Twice this year, Democrats in the Texas Legislature have scooted across state lines to block passage of a Republican redistricting plan. Although exerting such effort to prevent a quorum is unusual, it is not entirely without precedent.

Desperate legislative minorities have used the rules to undermine majorities all the way back to colonial times. In Pennsylvania, anti- federalists tried to block a ratifying convention of the U.S. Constitution by staying away from an Assembly meeting. A Philadelphia mob grabbed a pair of the wayward delegates and hauled them from their lodgings to the State House, forcing them to stay until the vote went through.

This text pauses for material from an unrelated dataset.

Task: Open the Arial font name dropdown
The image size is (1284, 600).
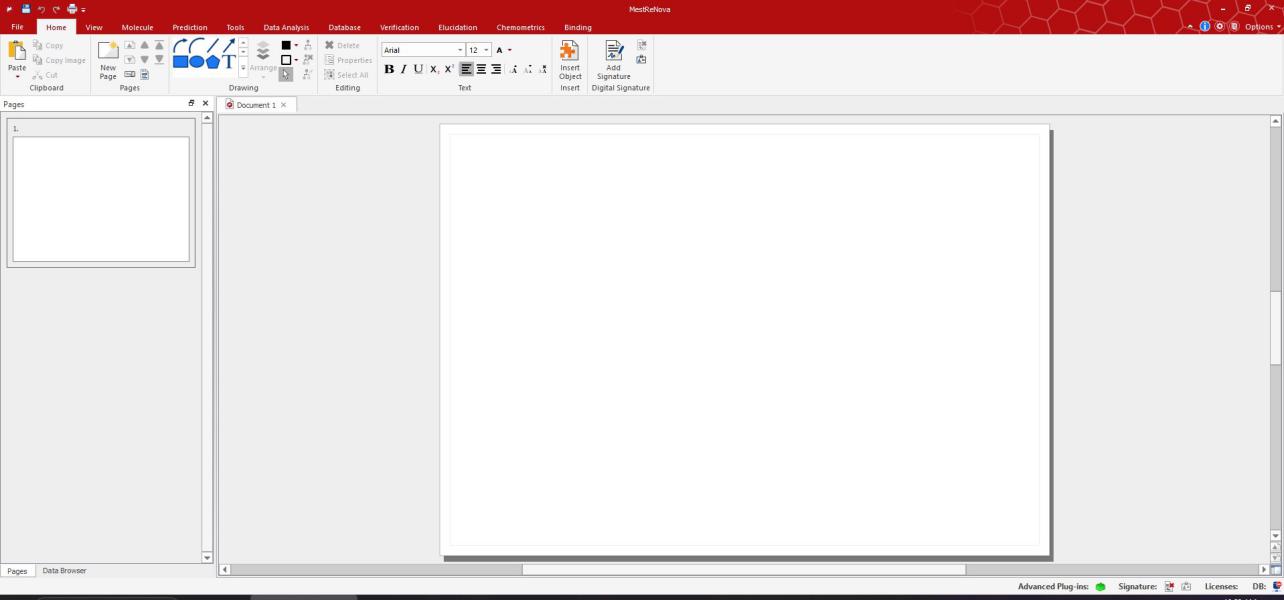Action: [460, 50]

The forebears of today's Democrats in Austin staged a walkout in 1870 in hopes of blocking a police and militia measure proposed by the Reconstruction government. "In their case," notes University of Arkansas historian Carl Moneyhon, "they didn't make it to New Mexico. They just made it down the hall." Still, the sergeant at arms had to climb through a window to get into their locked room and retrieve them. Several of these Democrats were kept under arrest for three weeks, until the legislation could pass.

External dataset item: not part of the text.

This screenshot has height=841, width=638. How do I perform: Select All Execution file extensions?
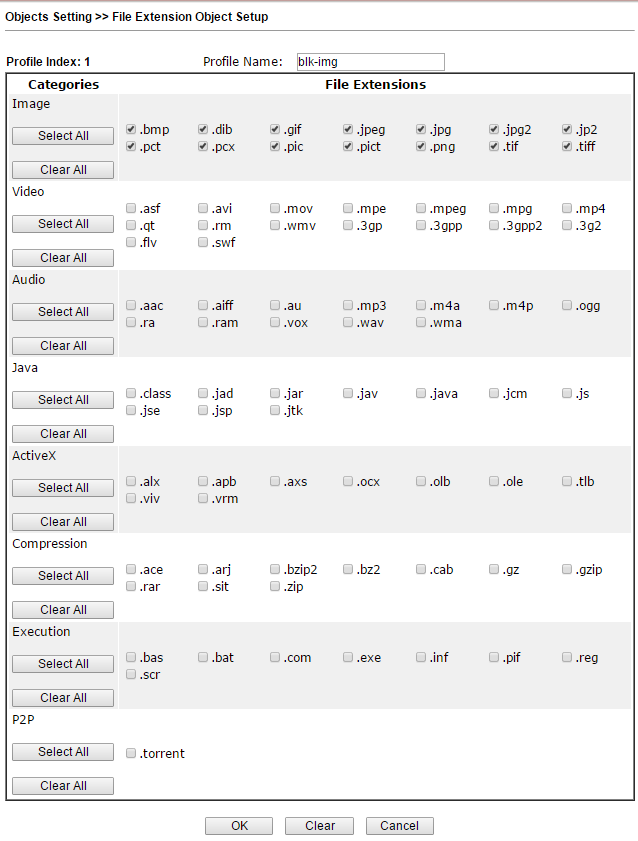[x=63, y=664]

In 1924, a filibuster went on for days in the Rhode Island Senate as Republicans sought to block a resolution calling for a constitutional convention. Their state party chairman allegedly hired underworld figures from Boston to open a bromide gas capsule in the chamber. Not only did the fumes break up the session, they also created an opportunity for nearly all the state's GOP senators to flee to Rutland, Massachusetts, where they holed up for six months.

They succeeded in blocking the measure until after a Republican majority had been elected. But that's not the end of the story: At least three weddings took place as a result of members of senatorial families getting to know one another during their stay in Rutland.